Both industries have become subject to massive arbitrage; absent of a consistent way of protecting themselves, these two media are trying all sorts of varying methods to make money: FT.com allows you to view a select amount of articles a month before asking the user to register to their details; most general news on WSJ.com is free, but the more niche articles on the markets are charged at a weekly subscription rate.

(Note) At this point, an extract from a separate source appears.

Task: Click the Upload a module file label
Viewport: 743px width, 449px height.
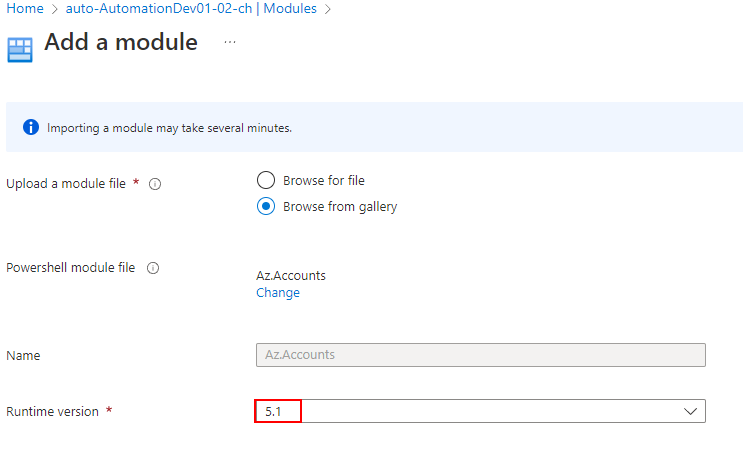Action: [x=68, y=184]
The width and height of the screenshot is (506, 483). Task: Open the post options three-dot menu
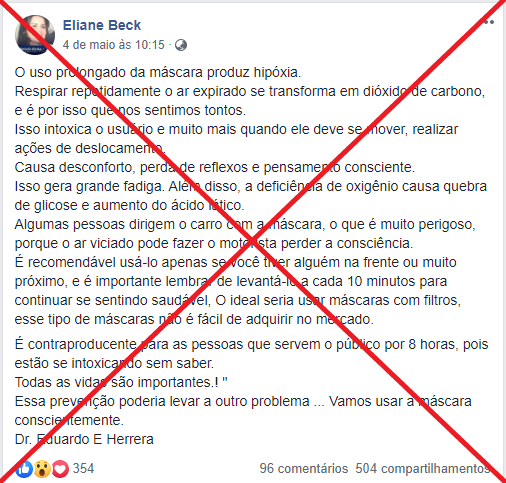click(488, 22)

On television, there is a similar discrepancy. In the US, Disney, Fox and NBC have all aggregated their content on a free-to-air, ad-supported platform called Hulu. The site is tremendously popular, although debate rages – recently between The New York Times and eConsultancy ‐ as to its efficacy. Other networks like CBS offer free, ad‐supported
content too, but only through their website. UK networks operate under this latter mantra; you can watch our shows but only on our own proprietary website. And a long‐gestating proposition to aggregate all TV content across the BBC, ITV and Channel 4 under Project Kangaroo (exactly like Hulu) has recently been blocked by the Competition Commission. Regardless, Hulu is carrying on with plans to launch it’s services in the UK in the coming months*. If all this sounds confusing, that’s because it is.

Both media recognise that the way users consume their respective content has changed dramatically in just a couple of years. However, their collective response has been mostly in fits and starts; uncoordinated and uncertain. Consumers will not rush to embrace any model (profitable or otherwise) until there is uniformity and simplicity across a medium, and for this to happen companies must work together.